What is a ‘dwelling’? And can a hotel room occupied by a succession of temporary guests qualify as such? The Court of Appeal gave important guidance on those issues in overturning a domestic burglary conviction.
The case concerned an intruder who walked unchallenged into a hotel room whilst its occupant, who had booked a three-day stay, was out at work. Following his arrest, he was tried and convicted by a majority of burglary of a dwelling. He received a 30-month sentence for that offence.
Upholding his appeal, the Court noted that the word ‘dwelling’, although rather old-fashioned, is an ordinary English word. It indicates a degree of settled occupation and denotes a place where one lives and makes one’s home. Halls of residence, where a student lives for months, could qualify as a dwelling. However, a derelict house, or one that is newly built and yet to be occupied, might not.
Given that hotels are not generally built to be used as dwellings, but rather serve the commercial function of providing a temporary place to stay, the Court was confident that, where no one has checked into it, a standard hotel room cannot be said to be a dwelling. Hotel rooms lived in by staff, or by long-term guests, could be dwellings but that would depend on room configurations and particular arrangements in each case.

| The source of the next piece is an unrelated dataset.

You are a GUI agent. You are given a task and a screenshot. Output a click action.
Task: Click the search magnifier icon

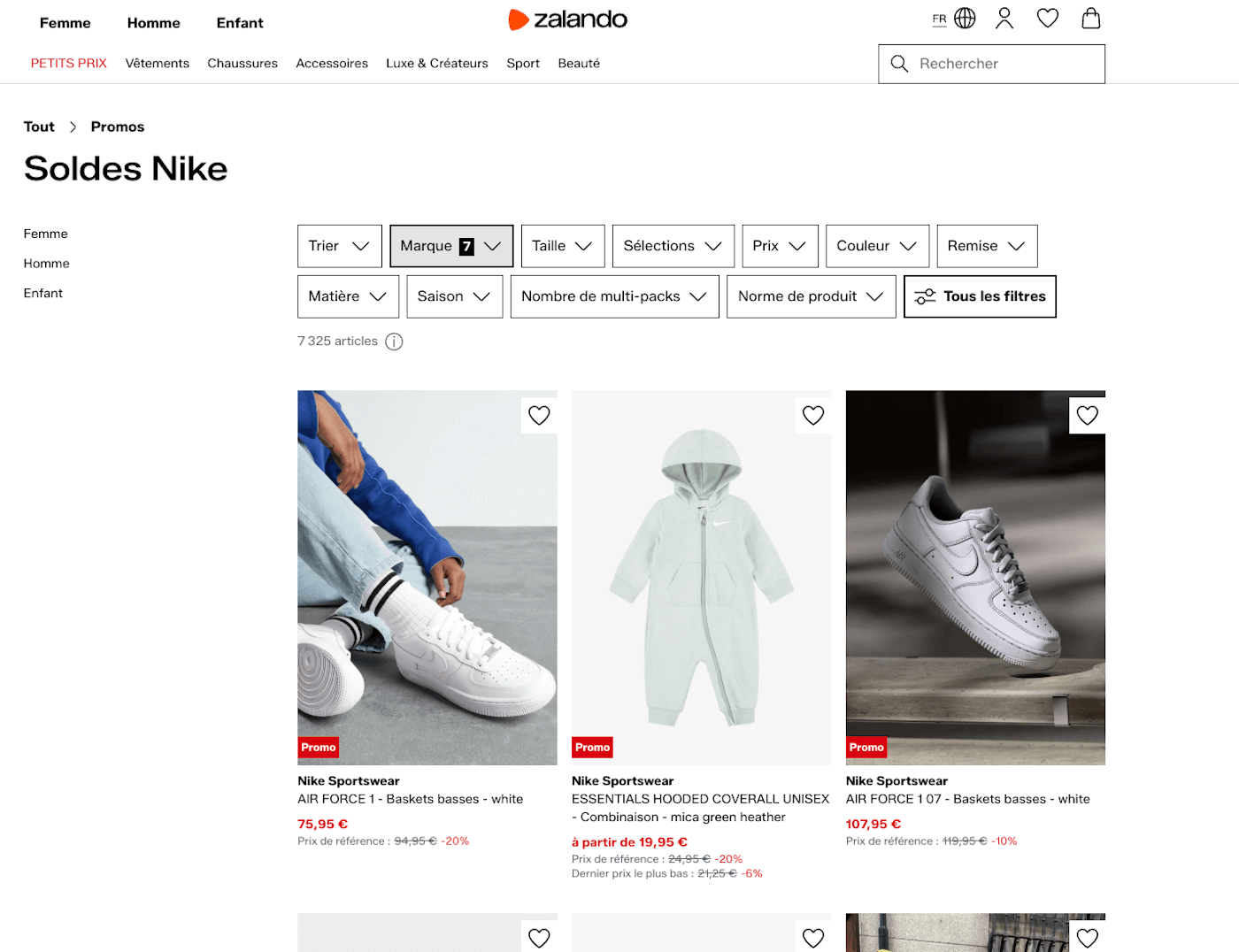(899, 64)

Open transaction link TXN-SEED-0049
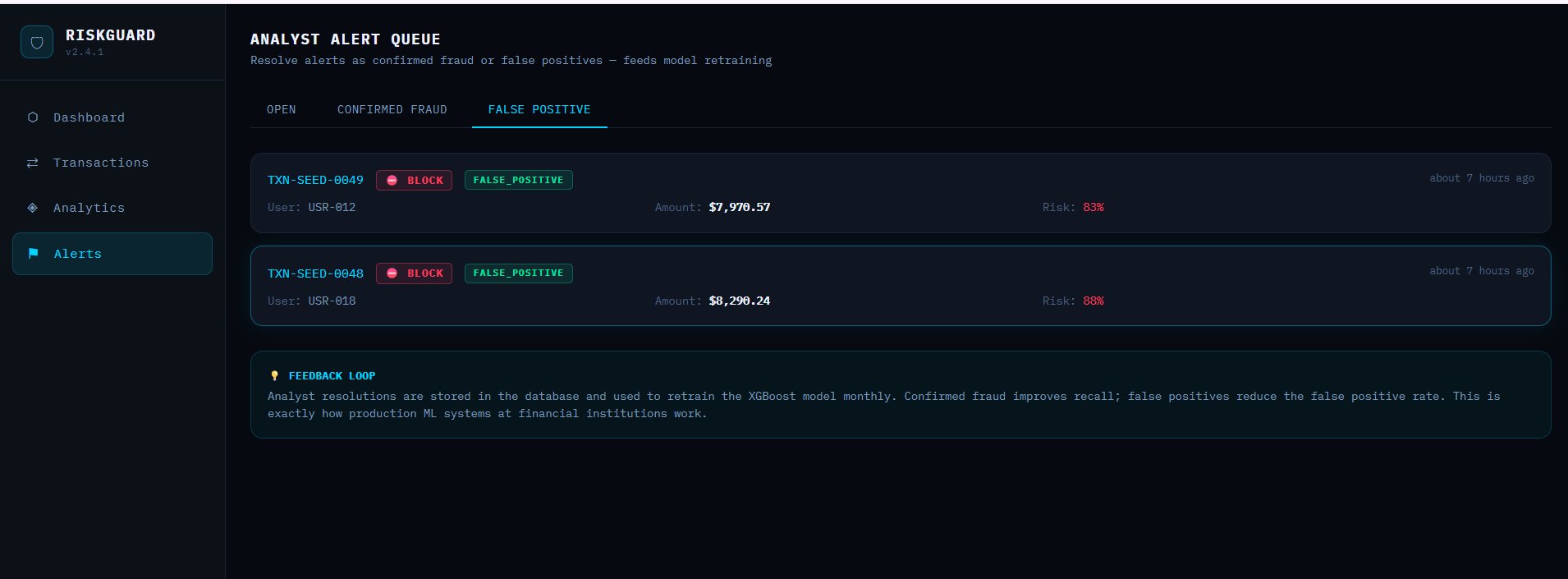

The most striking feature that pointed away from the relevant hotel room being a dwelling was the transient nature of its occupation. The trial judge had been bound to invite the jury to consider whether such occupation was consistent with it being a dwelling, rather than simply a place to stay when working away from home.
He should have explained to the jury what a dwelling is. It would have been sufficient for him to say that a dwelling is a building or part of a building in which a person is living and makes their home. His failure to put before the jury a balanced account of the features that pointed away from the hotel room being a dwelling rendered his summing up of the case unfair and the conviction unsafe.